DIRECTIONS: Word for word, retype the records below.

MATERIAL SUPPLIED:
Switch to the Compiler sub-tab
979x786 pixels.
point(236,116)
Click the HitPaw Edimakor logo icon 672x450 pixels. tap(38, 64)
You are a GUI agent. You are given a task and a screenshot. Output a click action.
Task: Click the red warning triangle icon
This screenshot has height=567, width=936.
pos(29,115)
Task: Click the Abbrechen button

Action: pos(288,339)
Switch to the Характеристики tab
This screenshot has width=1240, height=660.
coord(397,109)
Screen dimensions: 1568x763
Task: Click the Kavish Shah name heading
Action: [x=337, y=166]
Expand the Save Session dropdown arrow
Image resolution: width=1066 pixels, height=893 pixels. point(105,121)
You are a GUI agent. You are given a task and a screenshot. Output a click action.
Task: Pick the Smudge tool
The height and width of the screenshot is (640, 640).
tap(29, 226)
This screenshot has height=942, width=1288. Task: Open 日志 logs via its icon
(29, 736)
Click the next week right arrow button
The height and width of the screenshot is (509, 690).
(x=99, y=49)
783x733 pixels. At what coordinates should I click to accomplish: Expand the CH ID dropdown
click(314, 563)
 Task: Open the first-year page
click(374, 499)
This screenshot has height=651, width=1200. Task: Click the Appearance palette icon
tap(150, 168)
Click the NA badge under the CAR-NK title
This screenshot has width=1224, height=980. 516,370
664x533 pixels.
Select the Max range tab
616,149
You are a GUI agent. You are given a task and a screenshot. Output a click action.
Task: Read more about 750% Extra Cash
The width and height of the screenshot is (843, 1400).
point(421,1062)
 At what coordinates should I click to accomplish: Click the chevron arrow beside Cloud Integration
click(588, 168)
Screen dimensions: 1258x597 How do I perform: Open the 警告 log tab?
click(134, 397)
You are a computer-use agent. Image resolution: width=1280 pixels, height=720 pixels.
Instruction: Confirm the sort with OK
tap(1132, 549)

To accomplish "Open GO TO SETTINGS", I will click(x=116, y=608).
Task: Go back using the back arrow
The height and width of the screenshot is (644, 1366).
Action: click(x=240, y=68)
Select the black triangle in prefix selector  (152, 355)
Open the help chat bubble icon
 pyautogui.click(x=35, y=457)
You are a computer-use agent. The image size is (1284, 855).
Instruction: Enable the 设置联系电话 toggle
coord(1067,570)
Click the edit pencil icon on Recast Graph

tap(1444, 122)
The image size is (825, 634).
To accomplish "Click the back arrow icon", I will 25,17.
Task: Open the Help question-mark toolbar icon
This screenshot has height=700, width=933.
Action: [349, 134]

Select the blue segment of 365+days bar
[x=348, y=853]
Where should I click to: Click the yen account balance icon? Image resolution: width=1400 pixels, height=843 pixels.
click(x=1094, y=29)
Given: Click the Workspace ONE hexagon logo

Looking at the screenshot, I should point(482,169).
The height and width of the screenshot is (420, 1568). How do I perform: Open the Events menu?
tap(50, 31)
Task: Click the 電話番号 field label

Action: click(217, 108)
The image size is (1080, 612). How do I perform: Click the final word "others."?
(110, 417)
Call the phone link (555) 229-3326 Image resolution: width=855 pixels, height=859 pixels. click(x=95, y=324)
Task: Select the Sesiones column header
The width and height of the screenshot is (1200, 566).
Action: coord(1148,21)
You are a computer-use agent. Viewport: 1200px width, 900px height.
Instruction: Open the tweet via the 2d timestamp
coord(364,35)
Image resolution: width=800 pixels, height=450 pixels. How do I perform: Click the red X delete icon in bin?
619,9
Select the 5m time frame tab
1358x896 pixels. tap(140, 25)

OUTPUT FOR THIS TASK:
Switch to the Compiler sub-tab
979x786 pixels.
point(236,116)
Click the HitPaw Edimakor logo icon 672x450 pixels. tap(38, 64)
You are a GUI agent. You are given a task and a screenshot. Output a click action.
Task: Click the red warning triangle icon
This screenshot has height=567, width=936.
pos(29,115)
Task: Click the Abbrechen button

Action: pos(288,339)
Switch to the Характеристики tab
This screenshot has width=1240, height=660.
coord(397,109)
Screen dimensions: 1568x763
Task: Click the Kavish Shah name heading
Action: [x=337, y=166]
Expand the Save Session dropdown arrow
Image resolution: width=1066 pixels, height=893 pixels. point(105,121)
You are a GUI agent. You are given a task and a screenshot. Output a click action.
Task: Pick the Smudge tool
The height and width of the screenshot is (640, 640).
tap(29, 226)
This screenshot has height=942, width=1288. Task: Open 日志 logs via its icon
(29, 736)
Click the next week right arrow button
The height and width of the screenshot is (509, 690).
(x=99, y=49)
783x733 pixels. At what coordinates should I click to accomplish: Expand the CH ID dropdown
click(314, 563)
 Task: Open the first-year page
click(374, 499)
This screenshot has height=651, width=1200. Task: Click the Appearance palette icon
tap(150, 168)
Click the NA badge under the CAR-NK title
This screenshot has width=1224, height=980. 516,370
664x533 pixels.
Select the Max range tab
616,149
You are a GUI agent. You are given a task and a screenshot. Output a click action.
Task: Read more about 750% Extra Cash
The width and height of the screenshot is (843, 1400).
point(421,1062)
 At what coordinates should I click to accomplish: Click the chevron arrow beside Cloud Integration
click(588, 168)
Screen dimensions: 1258x597 How do I perform: Open the 警告 log tab?
click(134, 397)
You are a computer-use agent. Image resolution: width=1280 pixels, height=720 pixels.
Instruction: Confirm the sort with OK
tap(1132, 549)

To accomplish "Open GO TO SETTINGS", I will click(x=116, y=608).
Task: Go back using the back arrow
The height and width of the screenshot is (644, 1366).
Action: click(x=240, y=68)
Select the black triangle in prefix selector  (152, 355)
Open the help chat bubble icon
 pyautogui.click(x=35, y=457)
You are a computer-use agent. The image size is (1284, 855).
Instruction: Enable the 设置联系电话 toggle
coord(1067,570)
Click the edit pencil icon on Recast Graph

tap(1444, 122)
The image size is (825, 634).
To accomplish "Click the back arrow icon", I will 25,17.
Task: Open the Help question-mark toolbar icon
This screenshot has height=700, width=933.
Action: [349, 134]

Select the blue segment of 365+days bar
[x=348, y=853]
Where should I click to: Click the yen account balance icon? Image resolution: width=1400 pixels, height=843 pixels.
click(x=1094, y=29)
Given: Click the Workspace ONE hexagon logo

Looking at the screenshot, I should point(482,169).
The height and width of the screenshot is (420, 1568). How do I perform: Open the Events menu?
tap(50, 31)
Task: Click the 電話番号 field label

Action: click(217, 108)
The image size is (1080, 612). How do I perform: Click the final word "others."?
(110, 417)
Call the phone link (555) 229-3326 Image resolution: width=855 pixels, height=859 pixels. click(x=95, y=324)
Task: Select the Sesiones column header
The width and height of the screenshot is (1200, 566).
Action: coord(1148,21)
You are a computer-use agent. Viewport: 1200px width, 900px height.
Instruction: Open the tweet via the 2d timestamp
coord(364,35)
Image resolution: width=800 pixels, height=450 pixels. How do I perform: Click the red X delete icon in bin?
619,9
Select the 5m time frame tab
1358x896 pixels. tap(140, 25)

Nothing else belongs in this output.